The Astral
“Kate Christensen’s insights into the psyche of a middle-aged banished husband are astonishing.”
Harry Quirk, midlist poet, Brooklyn dweller, father of two grown children, and rejected husband of Luz, introduces himself: “I was hungry and in need of a bath and a drink. At my back thronged the dark ghosts of Greenpoint, feeding silently off the underwater lake of spilled oil that lay under it all, the polyfluorocarbons from the industrial warehouses. I had named this place the End of the World years ago, when it was even more polluted, hopeless wasteland, but it still fit.”
After 30 some years of apartment life in the Astral, a huge redbrick fortress complete with brownstone arches, three-sided bay windows, and corner towers, Harry and Luz have imploded as a married couple. Luz is the overbearing, pious, yet adoring mother Harry lost as a child. Harry stands in for the ne’er-do-well father who deserted Luz’s family when she was eleven. They have raised a daughter who is a lesbian freegan Dumpster diver, and a son who emerged from teen years of drug taking and social ineptitude to join a fundamentalist Christian cult.
It is not the plethora of modern issues that insinuates The Astral into your mind and heart. It is the characters and the familiar heartbreaking story of two people who have built a life out of propping each other up, a veritable fortress of a marriage, only to have its fatal structural faults bring it crashing into ruin.
Harry has a best friend, Marion, a photographer. They met as young artists newly arrived in New York City and enjoy a deep understanding, similar to what Pattie Smith and Robert Mapplethorpe had, but have never engaged in sexual intimacy. Luz, having always been jealous of their easy camaraderie, decided they were lovers after reading Harry’s latest cycle of sonnets. She threw his laptop out the window and Harry out of her life. She will not be reasoned with despite Harry’s attempts to explain the truth.

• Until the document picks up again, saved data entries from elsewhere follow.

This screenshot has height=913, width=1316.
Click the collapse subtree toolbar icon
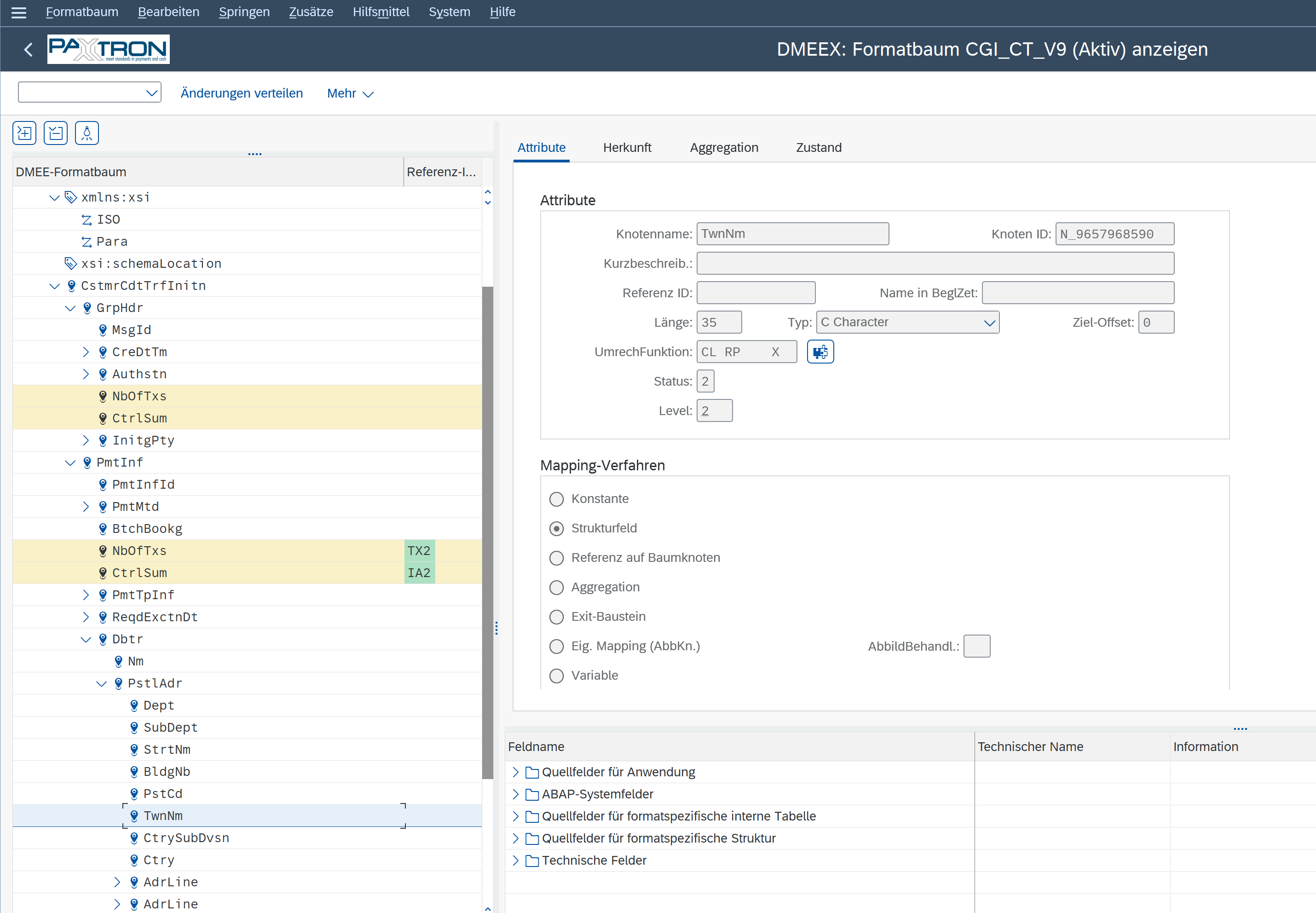56,133
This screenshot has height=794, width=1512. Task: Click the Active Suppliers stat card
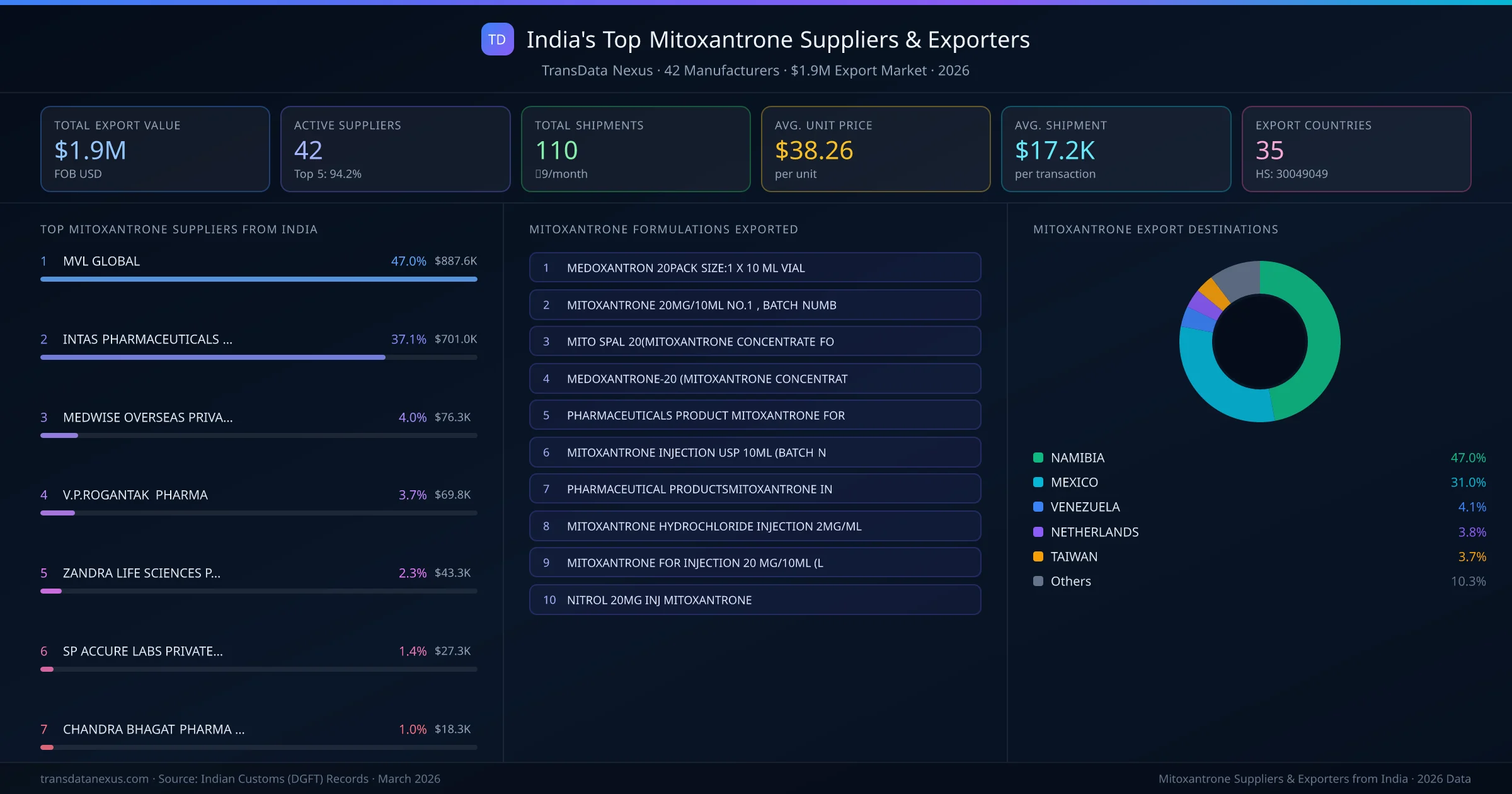pyautogui.click(x=395, y=149)
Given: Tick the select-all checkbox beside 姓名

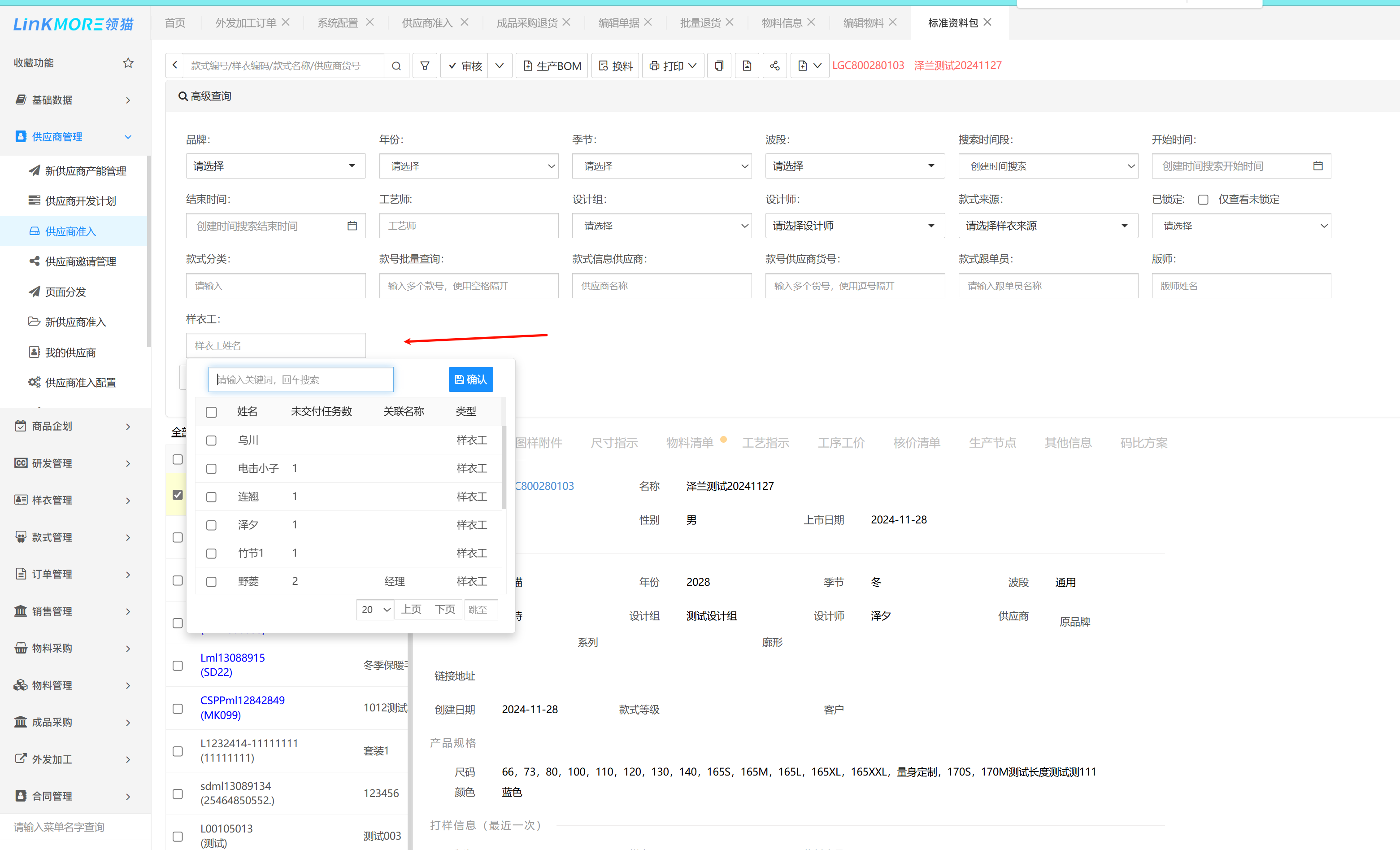Looking at the screenshot, I should [211, 412].
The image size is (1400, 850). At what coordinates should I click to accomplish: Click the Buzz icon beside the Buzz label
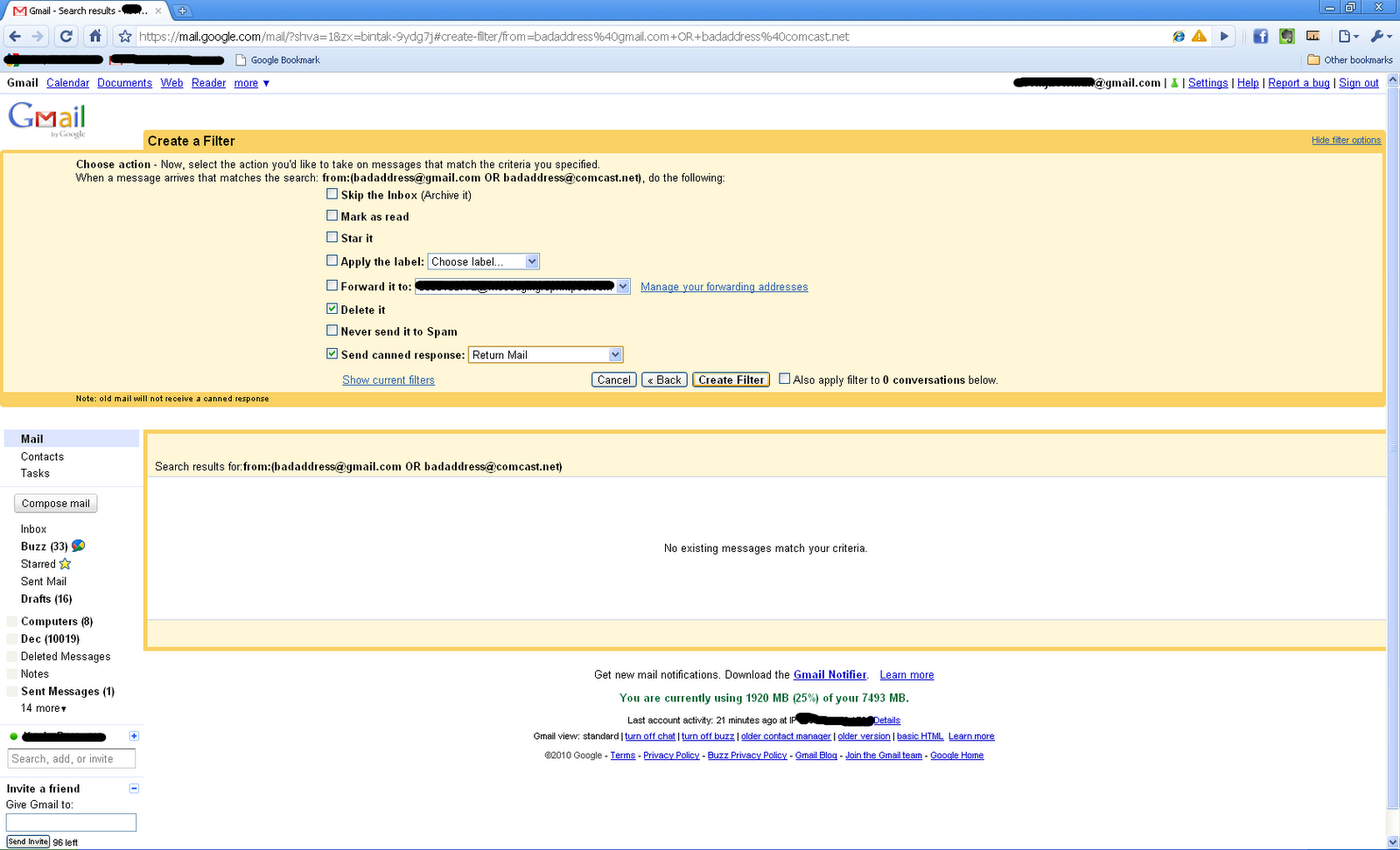(77, 546)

Kate Christensen’s insights into the psyche of a middle-aged banished husband are astonishing. As in her earlier novels, she brings the world of artists alive and creates a sense of place with the ease of a master chef preparing a gourmet meal. In Harry Quirk however, she has surpassed herself as a writer, giving glimpses of love, sex, and friendship from a middle-aged male perspective that feel as true as anything written by Philip Roth or John Updike.
Perhaps in this age of longer lifespan the coming of age novel needs to be balanced with the coming of maturity story. Ms. Christensen’s affair of the human heart includes friendship, sexuality, parenthood and even religion. Harry, an atheist since his Catholic mother’s death, investigates the true believer yearnings of his son and in this author’s hands—even the cult phenomenon gets a sensitive treatment.
Over the period of less than a year, we watch Harry come to a tenuous understanding of himself, his wife, his children, and perhaps even the future. Along the way one’s own life comes into clearer view. That is what good fiction does.